> **Materials provided**:
○ ○ ○ ○ ○
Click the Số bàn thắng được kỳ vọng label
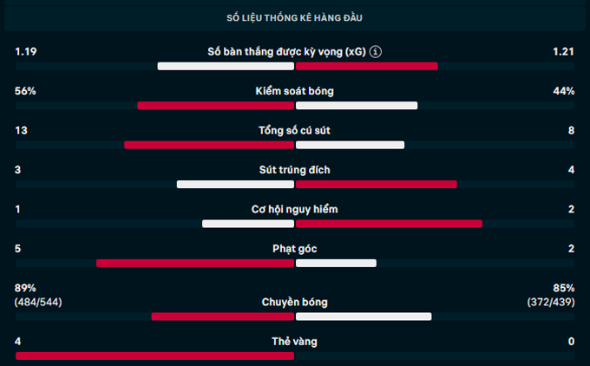This screenshot has height=366, width=590. 286,51
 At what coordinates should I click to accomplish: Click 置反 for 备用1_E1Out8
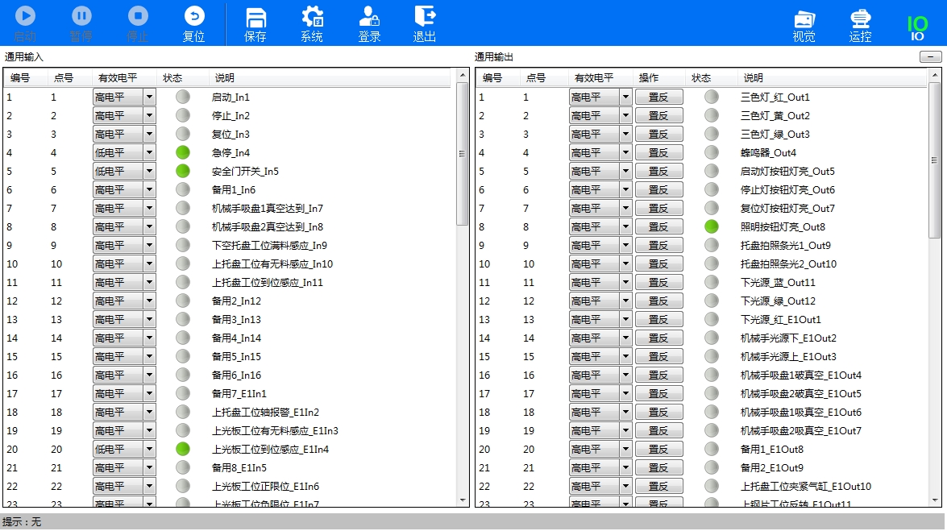coord(658,449)
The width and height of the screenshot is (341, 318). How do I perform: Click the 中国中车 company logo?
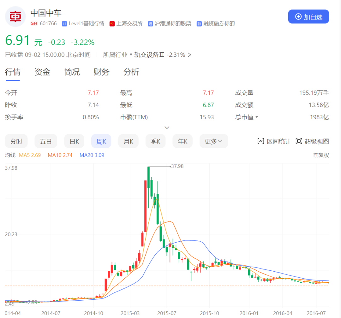click(15, 16)
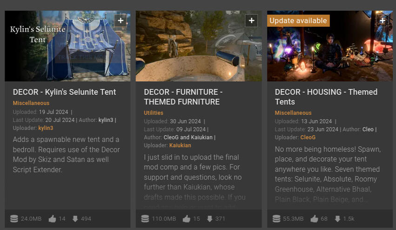Open the Utilities category link
This screenshot has width=396, height=230.
pos(154,113)
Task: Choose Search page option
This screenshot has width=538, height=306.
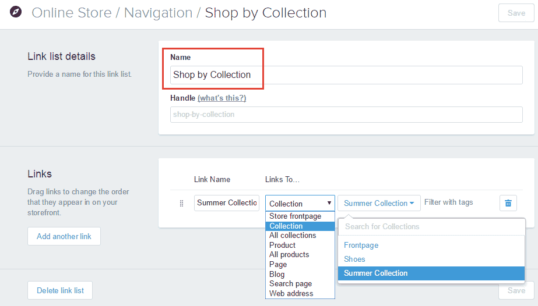Action: [x=290, y=284]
○ ○ ○ ○ ○
> **Exercise prompt**: Please transcribe the whole listing above exactly, with the images left out.

> **Completed exercise**:
Click the Số bàn thắng được kỳ vọng label
This screenshot has height=366, width=590. 286,51
 At what coordinates should I click to accomplish: Click 置反 for 备用1_E1Out8
coord(658,449)
The width and height of the screenshot is (341, 318). How do I perform: Click the 中国中车 company logo?
click(15, 16)
Open the Utilities category link
This screenshot has width=396, height=230.
pos(154,113)
Task: Choose Search page option
This screenshot has width=538, height=306.
Action: [x=290, y=284]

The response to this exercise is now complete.